··· Input records ···

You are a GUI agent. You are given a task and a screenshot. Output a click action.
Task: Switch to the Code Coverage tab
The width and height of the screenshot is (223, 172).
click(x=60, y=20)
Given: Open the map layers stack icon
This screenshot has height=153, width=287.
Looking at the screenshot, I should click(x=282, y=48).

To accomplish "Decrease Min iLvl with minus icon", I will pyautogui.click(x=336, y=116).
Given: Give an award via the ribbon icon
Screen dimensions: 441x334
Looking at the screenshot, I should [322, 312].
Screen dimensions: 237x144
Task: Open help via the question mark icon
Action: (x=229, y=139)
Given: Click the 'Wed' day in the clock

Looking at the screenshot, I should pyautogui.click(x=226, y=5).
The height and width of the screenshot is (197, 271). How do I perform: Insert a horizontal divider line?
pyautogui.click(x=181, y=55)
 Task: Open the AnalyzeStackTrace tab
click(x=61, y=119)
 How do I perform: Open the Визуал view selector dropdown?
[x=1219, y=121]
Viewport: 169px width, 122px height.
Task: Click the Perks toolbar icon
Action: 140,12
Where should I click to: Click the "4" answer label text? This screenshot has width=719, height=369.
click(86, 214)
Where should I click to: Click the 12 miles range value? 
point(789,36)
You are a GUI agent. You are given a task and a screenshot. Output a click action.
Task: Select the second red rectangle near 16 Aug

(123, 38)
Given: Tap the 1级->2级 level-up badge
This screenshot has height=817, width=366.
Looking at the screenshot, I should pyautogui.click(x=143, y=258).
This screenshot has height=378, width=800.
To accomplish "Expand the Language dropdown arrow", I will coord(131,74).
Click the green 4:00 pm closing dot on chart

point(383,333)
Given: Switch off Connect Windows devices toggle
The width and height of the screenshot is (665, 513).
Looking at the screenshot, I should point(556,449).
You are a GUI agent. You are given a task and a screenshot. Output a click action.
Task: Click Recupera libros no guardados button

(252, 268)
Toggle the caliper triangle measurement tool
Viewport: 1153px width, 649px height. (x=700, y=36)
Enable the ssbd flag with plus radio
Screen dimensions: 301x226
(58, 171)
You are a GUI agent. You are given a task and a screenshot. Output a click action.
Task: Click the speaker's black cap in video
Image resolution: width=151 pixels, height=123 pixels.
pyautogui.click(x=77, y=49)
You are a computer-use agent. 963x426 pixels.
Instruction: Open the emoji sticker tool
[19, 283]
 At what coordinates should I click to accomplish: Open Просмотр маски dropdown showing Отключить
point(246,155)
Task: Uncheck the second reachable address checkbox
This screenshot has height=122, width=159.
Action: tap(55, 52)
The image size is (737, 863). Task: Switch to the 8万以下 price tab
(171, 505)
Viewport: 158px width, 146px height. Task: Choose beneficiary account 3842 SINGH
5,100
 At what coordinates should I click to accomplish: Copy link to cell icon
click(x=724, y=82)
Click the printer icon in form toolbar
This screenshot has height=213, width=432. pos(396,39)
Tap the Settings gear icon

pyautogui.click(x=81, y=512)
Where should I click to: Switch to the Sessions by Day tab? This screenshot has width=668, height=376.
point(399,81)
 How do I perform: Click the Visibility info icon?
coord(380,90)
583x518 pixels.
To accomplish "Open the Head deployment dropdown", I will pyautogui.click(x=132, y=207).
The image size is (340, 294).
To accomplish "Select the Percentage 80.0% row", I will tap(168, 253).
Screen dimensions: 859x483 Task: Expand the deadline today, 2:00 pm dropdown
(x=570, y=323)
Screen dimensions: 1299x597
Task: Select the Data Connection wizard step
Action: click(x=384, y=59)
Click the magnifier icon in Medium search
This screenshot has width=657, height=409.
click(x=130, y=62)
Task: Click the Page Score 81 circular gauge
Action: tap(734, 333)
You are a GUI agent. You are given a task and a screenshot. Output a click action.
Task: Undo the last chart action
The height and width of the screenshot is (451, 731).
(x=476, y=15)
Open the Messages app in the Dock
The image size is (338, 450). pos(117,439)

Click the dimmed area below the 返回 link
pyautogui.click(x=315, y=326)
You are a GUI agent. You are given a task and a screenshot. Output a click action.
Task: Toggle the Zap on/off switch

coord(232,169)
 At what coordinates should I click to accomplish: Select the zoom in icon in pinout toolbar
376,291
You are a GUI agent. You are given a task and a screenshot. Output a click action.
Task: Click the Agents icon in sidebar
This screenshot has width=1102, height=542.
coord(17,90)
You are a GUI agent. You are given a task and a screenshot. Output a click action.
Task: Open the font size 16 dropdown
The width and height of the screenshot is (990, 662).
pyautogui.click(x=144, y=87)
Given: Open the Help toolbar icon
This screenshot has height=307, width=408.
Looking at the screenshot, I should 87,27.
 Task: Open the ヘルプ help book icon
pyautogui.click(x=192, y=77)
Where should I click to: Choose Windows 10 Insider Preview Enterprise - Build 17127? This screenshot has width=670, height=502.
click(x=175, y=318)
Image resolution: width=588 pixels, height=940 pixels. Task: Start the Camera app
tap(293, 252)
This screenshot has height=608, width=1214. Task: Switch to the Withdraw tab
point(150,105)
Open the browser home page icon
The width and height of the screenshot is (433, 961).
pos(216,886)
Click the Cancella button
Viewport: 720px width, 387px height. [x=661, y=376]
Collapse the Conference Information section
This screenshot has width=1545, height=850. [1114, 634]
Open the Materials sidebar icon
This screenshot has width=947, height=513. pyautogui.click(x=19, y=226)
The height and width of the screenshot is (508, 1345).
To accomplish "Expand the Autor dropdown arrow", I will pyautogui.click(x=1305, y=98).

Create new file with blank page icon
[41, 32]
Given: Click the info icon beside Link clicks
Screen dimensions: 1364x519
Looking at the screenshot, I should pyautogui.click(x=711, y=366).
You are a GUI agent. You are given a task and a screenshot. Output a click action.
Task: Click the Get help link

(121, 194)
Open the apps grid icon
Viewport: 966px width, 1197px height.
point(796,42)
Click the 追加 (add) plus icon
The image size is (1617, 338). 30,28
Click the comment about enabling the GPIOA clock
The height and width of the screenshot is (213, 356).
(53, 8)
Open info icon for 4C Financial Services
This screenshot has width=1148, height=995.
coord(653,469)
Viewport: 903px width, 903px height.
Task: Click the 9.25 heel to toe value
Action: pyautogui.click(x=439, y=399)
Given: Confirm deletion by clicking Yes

···

◆ Work instructions ◆
Write out all of the records exactly as they stand above.

◆ Result for this task ◆
You are a GUI agent. You are given a task and a screenshot. Output a click action.
Task: Switch to the Code Coverage tab
The width and height of the screenshot is (223, 172).
click(x=60, y=20)
Given: Open the map layers stack icon
This screenshot has height=153, width=287.
Looking at the screenshot, I should click(x=282, y=48).

To accomplish "Decrease Min iLvl with minus icon", I will pyautogui.click(x=336, y=116).
Given: Give an award via the ribbon icon
Screen dimensions: 441x334
Looking at the screenshot, I should [322, 312].
Screen dimensions: 237x144
Task: Open help via the question mark icon
Action: (x=229, y=139)
Given: Click the 'Wed' day in the clock

Looking at the screenshot, I should pyautogui.click(x=226, y=5).
The height and width of the screenshot is (197, 271). How do I perform: Insert a horizontal divider line?
pyautogui.click(x=181, y=55)
 Task: Open the AnalyzeStackTrace tab
click(x=61, y=119)
 How do I perform: Open the Визуал view selector dropdown?
[x=1219, y=121]
Viewport: 169px width, 122px height.
Task: Click the Perks toolbar icon
Action: 140,12
Where should I click to: Click the "4" answer label text? This screenshot has width=719, height=369.
click(86, 214)
Where should I click to: Click the 12 miles range value? 
point(789,36)
You are a GUI agent. You are given a task and a screenshot. Output a click action.
Task: Select the second red rectangle near 16 Aug

(123, 38)
Given: Tap the 1级->2级 level-up badge
This screenshot has height=817, width=366.
Looking at the screenshot, I should pyautogui.click(x=143, y=258).
This screenshot has height=378, width=800.
To accomplish "Expand the Language dropdown arrow", I will coord(131,74).
Click the green 4:00 pm closing dot on chart

point(383,333)
Given: Switch off Connect Windows devices toggle
The width and height of the screenshot is (665, 513).
Looking at the screenshot, I should point(556,449).
You are a GUI agent. You are given a task and a screenshot. Output a click action.
Task: Click Recupera libros no guardados button

(252, 268)
Toggle the caliper triangle measurement tool
Viewport: 1153px width, 649px height. (x=700, y=36)
Enable the ssbd flag with plus radio
Screen dimensions: 301x226
(58, 171)
You are a GUI agent. You are given a task and a screenshot. Output a click action.
Task: Click the speaker's black cap in video
Image resolution: width=151 pixels, height=123 pixels.
pyautogui.click(x=77, y=49)
You are a computer-use agent. 963x426 pixels.
Instruction: Open the emoji sticker tool
[19, 283]
 At what coordinates should I click to accomplish: Open Просмотр маски dropdown showing Отключить
point(246,155)
Task: Uncheck the second reachable address checkbox
This screenshot has height=122, width=159.
Action: tap(55, 52)
The image size is (737, 863). Task: Switch to the 8万以下 price tab
(171, 505)
Viewport: 158px width, 146px height. Task: Choose beneficiary account 3842 SINGH
5,100
 At what coordinates should I click to accomplish: Copy link to cell icon
click(x=724, y=82)
Click the printer icon in form toolbar
This screenshot has height=213, width=432. pos(396,39)
Tap the Settings gear icon

pyautogui.click(x=81, y=512)
Where should I click to: Switch to the Sessions by Day tab? This screenshot has width=668, height=376.
point(399,81)
 How do I perform: Click the Visibility info icon?
coord(380,90)
583x518 pixels.
To accomplish "Open the Head deployment dropdown", I will pyautogui.click(x=132, y=207).
The image size is (340, 294).
To accomplish "Select the Percentage 80.0% row", I will tap(168, 253).
Screen dimensions: 859x483 Task: Expand the deadline today, 2:00 pm dropdown
(x=570, y=323)
Screen dimensions: 1299x597
Task: Select the Data Connection wizard step
Action: click(x=384, y=59)
Click the magnifier icon in Medium search
This screenshot has width=657, height=409.
click(x=130, y=62)
Task: Click the Page Score 81 circular gauge
Action: tap(734, 333)
You are a GUI agent. You are given a task and a screenshot. Output a click action.
Task: Undo the last chart action
The height and width of the screenshot is (451, 731).
(x=476, y=15)
Open the Messages app in the Dock
The image size is (338, 450). pos(117,439)

Click the dimmed area below the 返回 link
pyautogui.click(x=315, y=326)
You are a GUI agent. You are given a task and a screenshot. Output a click action.
Task: Toggle the Zap on/off switch

coord(232,169)
 At what coordinates should I click to accomplish: Select the zoom in icon in pinout toolbar
376,291
You are a GUI agent. You are given a task and a screenshot. Output a click action.
Task: Click the Agents icon in sidebar
This screenshot has width=1102, height=542.
coord(17,90)
You are a GUI agent. You are given a task and a screenshot. Output a click action.
Task: Open the font size 16 dropdown
The width and height of the screenshot is (990, 662).
pyautogui.click(x=144, y=87)
Given: Open the Help toolbar icon
This screenshot has height=307, width=408.
Looking at the screenshot, I should 87,27.
 Task: Open the ヘルプ help book icon
pyautogui.click(x=192, y=77)
Where should I click to: Choose Windows 10 Insider Preview Enterprise - Build 17127? This screenshot has width=670, height=502.
click(x=175, y=318)
Image resolution: width=588 pixels, height=940 pixels. Task: Start the Camera app
tap(293, 252)
This screenshot has height=608, width=1214. Task: Switch to the Withdraw tab
point(150,105)
Open the browser home page icon
The width and height of the screenshot is (433, 961).
pos(216,886)
Click the Cancella button
Viewport: 720px width, 387px height. [x=661, y=376]
Collapse the Conference Information section
This screenshot has width=1545, height=850. [1114, 634]
Open the Materials sidebar icon
This screenshot has width=947, height=513. pyautogui.click(x=19, y=226)
The height and width of the screenshot is (508, 1345).
To accomplish "Expand the Autor dropdown arrow", I will pyautogui.click(x=1305, y=98).

Create new file with blank page icon
[41, 32]
Given: Click the info icon beside Link clicks
Screen dimensions: 1364x519
Looking at the screenshot, I should pyautogui.click(x=711, y=366).
You are a GUI agent. You are given a task and a screenshot. Output a click action.
Task: Click the Get help link

(121, 194)
Open the apps grid icon
Viewport: 966px width, 1197px height.
point(796,42)
Click the 追加 (add) plus icon
The image size is (1617, 338). 30,28
Click the comment about enabling the GPIOA clock
The height and width of the screenshot is (213, 356).
(53, 8)
Open info icon for 4C Financial Services
This screenshot has width=1148, height=995.
coord(653,469)
Viewport: 903px width, 903px height.
Task: Click the 9.25 heel to toe value
Action: pyautogui.click(x=439, y=399)
Given: Confirm deletion by clicking Yes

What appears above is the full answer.